## Problem requirements:
The line containing "Click the 6楼 floor number label" and every line after it, through the end of the records below: repeat them exactly, nothing more.

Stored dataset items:

---+---

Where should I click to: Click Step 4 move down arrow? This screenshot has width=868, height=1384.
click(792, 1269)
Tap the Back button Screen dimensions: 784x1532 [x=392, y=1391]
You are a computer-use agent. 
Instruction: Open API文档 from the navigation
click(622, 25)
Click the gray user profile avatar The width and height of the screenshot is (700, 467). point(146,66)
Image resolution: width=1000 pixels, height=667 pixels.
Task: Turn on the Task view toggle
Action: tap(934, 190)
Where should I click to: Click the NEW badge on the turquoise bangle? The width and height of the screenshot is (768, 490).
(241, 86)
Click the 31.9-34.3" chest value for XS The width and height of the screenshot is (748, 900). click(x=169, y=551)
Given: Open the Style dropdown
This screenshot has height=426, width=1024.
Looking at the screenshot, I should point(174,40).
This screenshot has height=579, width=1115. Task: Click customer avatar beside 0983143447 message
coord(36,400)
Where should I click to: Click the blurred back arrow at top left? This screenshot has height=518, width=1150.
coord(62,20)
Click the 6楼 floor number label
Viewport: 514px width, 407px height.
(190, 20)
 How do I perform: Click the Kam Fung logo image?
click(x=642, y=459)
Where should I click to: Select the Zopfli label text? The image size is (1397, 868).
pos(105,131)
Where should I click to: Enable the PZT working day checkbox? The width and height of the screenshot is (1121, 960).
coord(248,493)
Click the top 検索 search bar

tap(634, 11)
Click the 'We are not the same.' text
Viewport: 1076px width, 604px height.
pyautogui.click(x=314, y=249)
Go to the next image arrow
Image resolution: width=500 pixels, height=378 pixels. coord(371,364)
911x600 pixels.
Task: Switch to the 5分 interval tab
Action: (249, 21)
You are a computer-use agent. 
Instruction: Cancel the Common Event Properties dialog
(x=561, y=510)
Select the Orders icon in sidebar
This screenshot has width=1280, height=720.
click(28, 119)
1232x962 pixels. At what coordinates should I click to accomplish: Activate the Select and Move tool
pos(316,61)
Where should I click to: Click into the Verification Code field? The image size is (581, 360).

---+---

## Written response:
Click the 6楼 floor number label
Viewport: 514px width, 407px height.
(190, 20)
 How do I perform: Click the Kam Fung logo image?
click(x=642, y=459)
Where should I click to: Select the Zopfli label text? The image size is (1397, 868).
pos(105,131)
Where should I click to: Enable the PZT working day checkbox? The width and height of the screenshot is (1121, 960).
coord(248,493)
Click the top 検索 search bar

tap(634, 11)
Click the 'We are not the same.' text
Viewport: 1076px width, 604px height.
pyautogui.click(x=314, y=249)
Go to the next image arrow
Image resolution: width=500 pixels, height=378 pixels. coord(371,364)
911x600 pixels.
Task: Switch to the 5分 interval tab
Action: (249, 21)
You are a computer-use agent. 
Instruction: Cancel the Common Event Properties dialog
(x=561, y=510)
Select the Orders icon in sidebar
This screenshot has width=1280, height=720.
click(28, 119)
1232x962 pixels. At what coordinates should I click to accomplish: Activate the Select and Move tool
pos(316,61)
Where should I click to: Click into the Verification Code field? The image size is (581, 360).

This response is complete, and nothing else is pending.